Start of GIVEN DATA

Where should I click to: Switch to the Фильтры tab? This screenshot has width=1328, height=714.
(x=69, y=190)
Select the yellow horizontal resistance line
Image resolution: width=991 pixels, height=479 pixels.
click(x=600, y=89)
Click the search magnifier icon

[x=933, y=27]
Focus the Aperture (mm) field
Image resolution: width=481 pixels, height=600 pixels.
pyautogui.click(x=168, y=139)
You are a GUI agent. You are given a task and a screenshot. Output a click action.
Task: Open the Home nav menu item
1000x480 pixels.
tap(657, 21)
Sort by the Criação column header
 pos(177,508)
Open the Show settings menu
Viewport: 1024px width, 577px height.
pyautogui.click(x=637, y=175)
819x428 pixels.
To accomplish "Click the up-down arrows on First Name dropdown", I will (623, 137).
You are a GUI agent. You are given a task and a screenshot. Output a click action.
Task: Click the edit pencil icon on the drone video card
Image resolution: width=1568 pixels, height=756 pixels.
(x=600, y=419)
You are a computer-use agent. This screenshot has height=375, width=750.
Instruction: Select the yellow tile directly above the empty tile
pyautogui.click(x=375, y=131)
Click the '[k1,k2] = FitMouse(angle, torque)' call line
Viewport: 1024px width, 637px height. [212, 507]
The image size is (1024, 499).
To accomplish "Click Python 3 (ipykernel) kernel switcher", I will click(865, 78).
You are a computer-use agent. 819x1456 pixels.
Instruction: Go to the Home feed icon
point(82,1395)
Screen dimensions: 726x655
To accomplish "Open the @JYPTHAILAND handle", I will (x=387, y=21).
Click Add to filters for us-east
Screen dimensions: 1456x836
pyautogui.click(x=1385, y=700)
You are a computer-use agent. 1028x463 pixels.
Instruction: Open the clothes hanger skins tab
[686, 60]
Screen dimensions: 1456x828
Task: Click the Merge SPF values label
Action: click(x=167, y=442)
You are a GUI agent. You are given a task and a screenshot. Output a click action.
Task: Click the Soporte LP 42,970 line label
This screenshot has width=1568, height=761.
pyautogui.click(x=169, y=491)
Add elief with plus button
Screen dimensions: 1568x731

End of GIVEN DATA

TASK OBJECTIVE: Reproduce every one of the records above verbatim, line for line, with nothing added or changed.

ANSWER TO THE PROBLEM:
Where should I click to: Switch to the Фильтры tab? This screenshot has width=1328, height=714.
(x=69, y=190)
Select the yellow horizontal resistance line
Image resolution: width=991 pixels, height=479 pixels.
click(x=600, y=89)
Click the search magnifier icon

[x=933, y=27]
Focus the Aperture (mm) field
Image resolution: width=481 pixels, height=600 pixels.
pyautogui.click(x=168, y=139)
You are a GUI agent. You are given a task and a screenshot. Output a click action.
Task: Open the Home nav menu item
1000x480 pixels.
tap(657, 21)
Sort by the Criação column header
 pos(177,508)
Open the Show settings menu
Viewport: 1024px width, 577px height.
pyautogui.click(x=637, y=175)
819x428 pixels.
To accomplish "Click the up-down arrows on First Name dropdown", I will (623, 137).
You are a GUI agent. You are given a task and a screenshot. Output a click action.
Task: Click the edit pencil icon on the drone video card
Image resolution: width=1568 pixels, height=756 pixels.
(x=600, y=419)
You are a computer-use agent. This screenshot has height=375, width=750.
Instruction: Select the yellow tile directly above the empty tile
pyautogui.click(x=375, y=131)
Click the '[k1,k2] = FitMouse(angle, torque)' call line
Viewport: 1024px width, 637px height. [212, 507]
The image size is (1024, 499).
To accomplish "Click Python 3 (ipykernel) kernel switcher", I will click(865, 78).
You are a computer-use agent. 819x1456 pixels.
Instruction: Go to the Home feed icon
point(82,1395)
Screen dimensions: 726x655
To accomplish "Open the @JYPTHAILAND handle", I will (x=387, y=21).
Click Add to filters for us-east
Screen dimensions: 1456x836
pyautogui.click(x=1385, y=700)
You are a computer-use agent. 1028x463 pixels.
Instruction: Open the clothes hanger skins tab
[686, 60]
Screen dimensions: 1456x828
Task: Click the Merge SPF values label
Action: click(x=167, y=442)
You are a GUI agent. You are given a task and a screenshot. Output a click action.
Task: Click the Soporte LP 42,970 line label
This screenshot has width=1568, height=761.
pyautogui.click(x=169, y=491)
Add elief with plus button
Screen dimensions: 1568x731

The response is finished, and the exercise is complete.